Of all the elements in the book, this is the one that works the worst. The use (and abuse) of the superstions and folklore legends of  the Cornish area. This is certainly demonstrative of the huge body of research made by the author but its abuse is a drawback normally associated with debutant writers(2), too eager to give too much information. But, at its best (see for instance all the Thornton entries) the book is able to recreate the atmosphere of a particularly happy time in the Brontë family: children laughing, walks, tea time with the Firths or the Morgans, and Patrick working on improving the local church. Maddalena de Leo argues that this was the happiest time in Maria's lifetime, just before the relative seclusion of Haworth and the terrible illness that would eventually take her life(3).
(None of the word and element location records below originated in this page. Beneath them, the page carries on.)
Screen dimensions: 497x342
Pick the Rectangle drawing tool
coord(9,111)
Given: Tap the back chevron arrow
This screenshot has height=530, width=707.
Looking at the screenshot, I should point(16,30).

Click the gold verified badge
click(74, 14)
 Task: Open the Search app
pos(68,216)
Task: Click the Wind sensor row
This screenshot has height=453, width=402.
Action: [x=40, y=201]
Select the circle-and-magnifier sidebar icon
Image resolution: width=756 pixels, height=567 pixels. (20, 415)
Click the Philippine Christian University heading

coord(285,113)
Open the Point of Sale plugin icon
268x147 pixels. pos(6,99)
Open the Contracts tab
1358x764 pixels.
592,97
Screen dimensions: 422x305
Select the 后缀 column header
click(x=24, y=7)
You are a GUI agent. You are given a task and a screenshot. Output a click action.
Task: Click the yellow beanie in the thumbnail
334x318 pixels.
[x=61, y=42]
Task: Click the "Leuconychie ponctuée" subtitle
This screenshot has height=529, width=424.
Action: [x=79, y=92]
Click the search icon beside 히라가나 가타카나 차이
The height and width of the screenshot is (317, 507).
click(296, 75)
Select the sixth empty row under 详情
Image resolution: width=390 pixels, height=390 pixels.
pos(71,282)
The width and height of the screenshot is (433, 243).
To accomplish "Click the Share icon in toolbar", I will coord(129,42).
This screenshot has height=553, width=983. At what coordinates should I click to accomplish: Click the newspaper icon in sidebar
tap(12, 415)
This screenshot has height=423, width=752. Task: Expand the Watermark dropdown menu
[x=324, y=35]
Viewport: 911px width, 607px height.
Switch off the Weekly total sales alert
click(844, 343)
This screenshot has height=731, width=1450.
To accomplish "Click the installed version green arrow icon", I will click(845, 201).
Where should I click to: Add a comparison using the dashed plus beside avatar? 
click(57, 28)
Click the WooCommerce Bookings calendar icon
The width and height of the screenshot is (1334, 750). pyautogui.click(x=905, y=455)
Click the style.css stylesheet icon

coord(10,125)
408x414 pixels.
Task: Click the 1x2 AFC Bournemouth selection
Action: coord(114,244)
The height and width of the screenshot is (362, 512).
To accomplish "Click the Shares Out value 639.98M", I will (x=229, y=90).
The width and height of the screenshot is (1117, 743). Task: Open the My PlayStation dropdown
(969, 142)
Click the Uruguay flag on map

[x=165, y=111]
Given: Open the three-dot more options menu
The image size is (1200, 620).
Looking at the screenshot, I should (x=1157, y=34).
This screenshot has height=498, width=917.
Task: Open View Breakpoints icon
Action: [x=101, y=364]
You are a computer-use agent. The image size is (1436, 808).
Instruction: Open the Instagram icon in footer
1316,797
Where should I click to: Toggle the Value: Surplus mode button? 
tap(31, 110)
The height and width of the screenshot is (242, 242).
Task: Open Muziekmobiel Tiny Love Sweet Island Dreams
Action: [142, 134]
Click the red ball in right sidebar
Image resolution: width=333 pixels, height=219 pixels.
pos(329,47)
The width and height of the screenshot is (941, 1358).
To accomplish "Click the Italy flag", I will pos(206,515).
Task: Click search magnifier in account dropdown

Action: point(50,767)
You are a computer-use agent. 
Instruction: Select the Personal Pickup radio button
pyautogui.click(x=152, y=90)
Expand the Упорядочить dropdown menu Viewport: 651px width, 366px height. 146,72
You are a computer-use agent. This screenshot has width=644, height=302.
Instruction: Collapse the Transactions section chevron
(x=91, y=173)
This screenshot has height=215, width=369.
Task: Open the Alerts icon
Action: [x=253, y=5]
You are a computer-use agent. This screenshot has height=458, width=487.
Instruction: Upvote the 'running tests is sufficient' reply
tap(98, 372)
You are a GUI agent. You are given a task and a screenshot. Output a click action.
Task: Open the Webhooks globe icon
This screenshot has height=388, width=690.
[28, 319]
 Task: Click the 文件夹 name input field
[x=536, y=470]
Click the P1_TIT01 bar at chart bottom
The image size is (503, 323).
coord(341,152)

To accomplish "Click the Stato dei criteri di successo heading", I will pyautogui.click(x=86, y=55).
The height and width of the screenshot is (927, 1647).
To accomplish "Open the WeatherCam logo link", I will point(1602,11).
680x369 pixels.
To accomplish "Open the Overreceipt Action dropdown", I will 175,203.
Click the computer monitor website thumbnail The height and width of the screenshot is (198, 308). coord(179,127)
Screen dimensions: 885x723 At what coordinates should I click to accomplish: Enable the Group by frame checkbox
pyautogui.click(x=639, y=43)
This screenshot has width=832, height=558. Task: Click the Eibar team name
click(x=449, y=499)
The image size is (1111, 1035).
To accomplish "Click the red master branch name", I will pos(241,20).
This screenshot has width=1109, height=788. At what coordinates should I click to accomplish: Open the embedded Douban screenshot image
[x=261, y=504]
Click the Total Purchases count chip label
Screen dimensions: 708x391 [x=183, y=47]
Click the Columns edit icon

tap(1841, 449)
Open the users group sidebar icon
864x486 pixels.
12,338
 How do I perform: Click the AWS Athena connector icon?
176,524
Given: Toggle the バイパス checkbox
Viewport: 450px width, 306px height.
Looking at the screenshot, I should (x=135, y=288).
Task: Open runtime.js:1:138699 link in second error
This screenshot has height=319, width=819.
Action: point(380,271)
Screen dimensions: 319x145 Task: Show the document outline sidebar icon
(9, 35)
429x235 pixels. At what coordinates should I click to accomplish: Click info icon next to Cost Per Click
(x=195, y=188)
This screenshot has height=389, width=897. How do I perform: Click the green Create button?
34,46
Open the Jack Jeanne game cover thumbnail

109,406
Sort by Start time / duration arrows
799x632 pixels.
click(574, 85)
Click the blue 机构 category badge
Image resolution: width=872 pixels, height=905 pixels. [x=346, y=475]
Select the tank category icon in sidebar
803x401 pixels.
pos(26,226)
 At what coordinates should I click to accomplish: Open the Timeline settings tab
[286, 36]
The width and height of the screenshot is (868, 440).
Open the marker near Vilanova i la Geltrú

But the author is also able to give glimpses of Maria complaining about Patrick's scarce involvement in the care of the children or a funny description of her husband being "impetuoso como un toro" when she announces she is pregnant once again.

The book(4) includes the first complete Italian translation of the six lovely letters between Maria and Patrick that are also the macguffin of this unambitious, nice and ultimately satisfactory attempt to bring light to the life of the mother of the Brontës(5).

Notes:
(1) The problem might also lie in how Charlotte Brontë could sound in Italian. Italian is not our mother tongue and we may be missing some of the innuendos. We know that the author is preparing an English version of the novel and the question of style will be clearer then.
(2) Maddalena De Leo is also the author of various translations of Brontë juvenilia and poetry and a couple of young adult novels: La Risposta di Afsin and Una'@amica dal passato but this is her fist 'standard' novel.
(3) Professor De Leo doesn't put much of an emphasis on those final months when Maria Brontë suffered so much. Just a brief entry quoting that well-known desperate and deeply moving cry: "Oh, my children. Oh, God, my poor children." which was also the opening line of Jude Morgan's The Taste of Sorrow.
(4) A mention should be made to the (at best) pedestrian Photocity edition. The line spacing is excessive and the back cover blurb and spine use a font so small that they are virtually illegible.
(5) Which complements Angela Crow's Miss Branwell's Companion which followed the life of Maria's sister and eventual 'sucessor' in the Brontë household: Elizabeth Branwell. Apparently, Angela Crow has also a written a novel about Maria Branwell, Mrs Brontë, but it hasn't been released yet, as far as we know.